Steve Schklair, 3D Apostle

Pausing for a smoke as he lurches frenetically from one 3D panel or presentation to another, 3ality Digital Systems CEO Steve Schklair was a particularly upbeat fellow today. Despite the economy’s general woes, after all, his chosen discipline -- stereoscopic motion picture technologies -- is booming and hot right now, and is, in fact, a major and important theme at NAB this year. Plus, interest in Schklair, his company, his projects, and his company’s new products is high right now.

In fact, after decades in the field, Schklair now finds himself in the position of being a technology manufacturer. It was necessary to start selling the company’s technology, Steve told me.

“The 3D industry is not an industry if only 2-3 companies are making content,” Steve points out. “We’re pushing hard to get theater owners to build more 3D rooms, but it’s not a business with only a few companies. We knew it was critical for the growth of the industry that there be professional quality broadcast and feature film camera systems. There are those out there, very high quality. So we are starting to sell ours because we are getting calls from all over the world to shoot 3D. But if we are the production company, our shipping bill is $50,000, and then you bring the crew, house them, and that is before you have shot anything. So it is critical that people on other continents have access to this gear directly.

“And the other thing that is also critical is the stereoscopic image processor, the SIP box. So many people are selling camera systems, and in combination with the image processor, they at least have a chance to align the thing and have quality 3D.”

Thus, 3ality is selling its SIP technology, cameras systems, and other tools, and Schklair says it is worth it to him because, in the long run, “if this is to be an industry, everyone has to have access to the technology. That way, as a filmmaker, I can pick and choose the projects I want to do (himself). We can’t do these projects all ourselves, after all.”

Schklair also suggests that the 3D industry that he is helping to build, despite the economic downturn, is on what he calls “an upswing and is a good place to be right now from a business point of view” when you consider it started from near zero just two years ago. Thus, he’s one of the more positive guys you will find cruising NAB this week. He’s very pleased with the success of Monsters Versus Aliens is rooting for Jim Cameron’s Avatar and is hopeful that stereoscopic production could become, sooner or later, a standard production methodology for just about every genre of motion picture including, yes, even the prototypical My Dinner with Andre example.
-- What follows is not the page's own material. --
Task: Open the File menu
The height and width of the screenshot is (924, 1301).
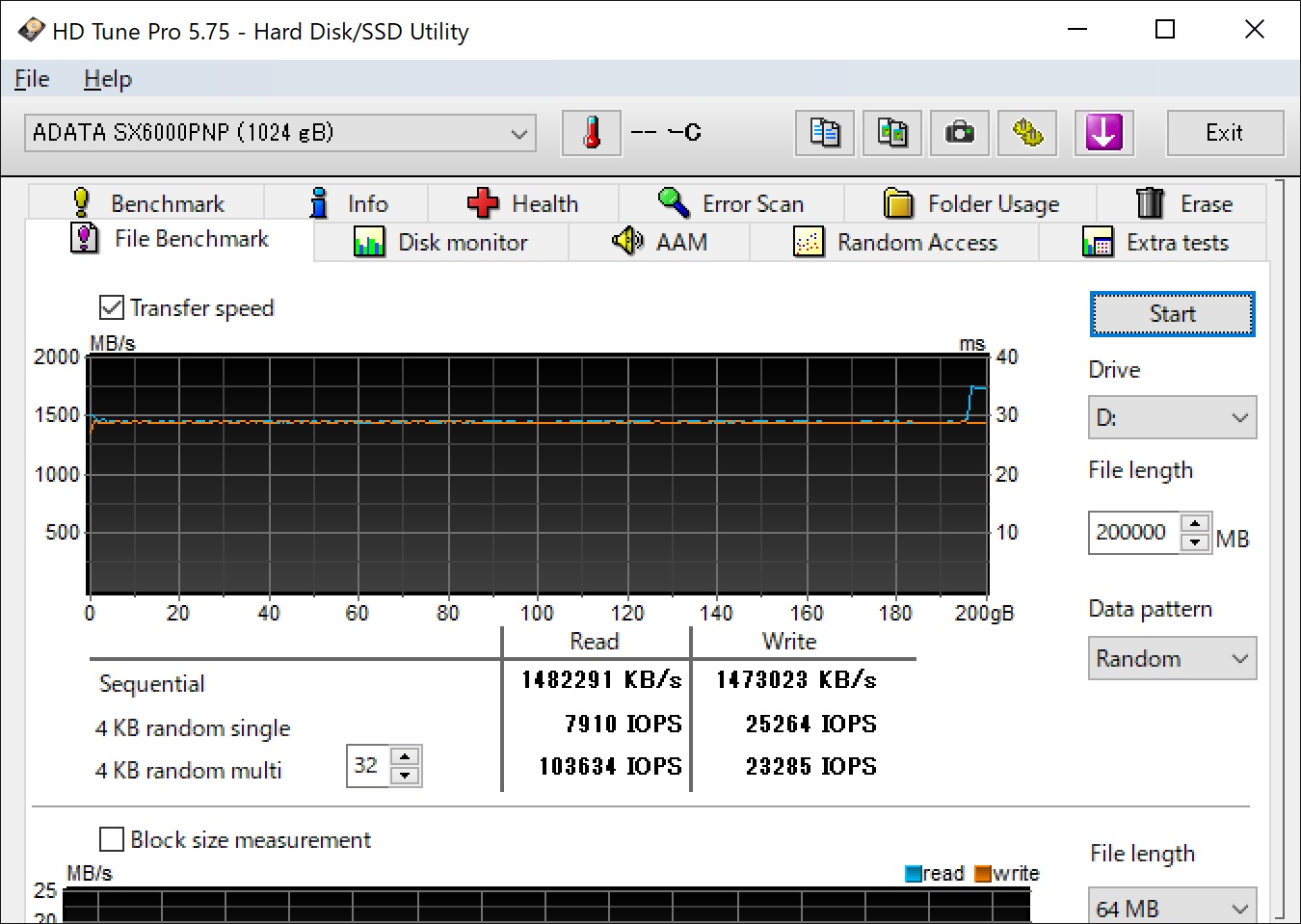Action: click(x=32, y=79)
“There isn’t a film you can conceive of in 2D that wouldn’t work better in 3D,” he states proudly. “Even a dialogue piece like My Dinner with Andre. You can compress or expand space between characters, you can convey to the audience more about what the characters are feeling by using the depth. It can be done very naturally, so you don’t get poked in the eye on every shot. It’s a tool for storytellers to convey to the audience emotions the filmmaker wants you to feel at any given point.”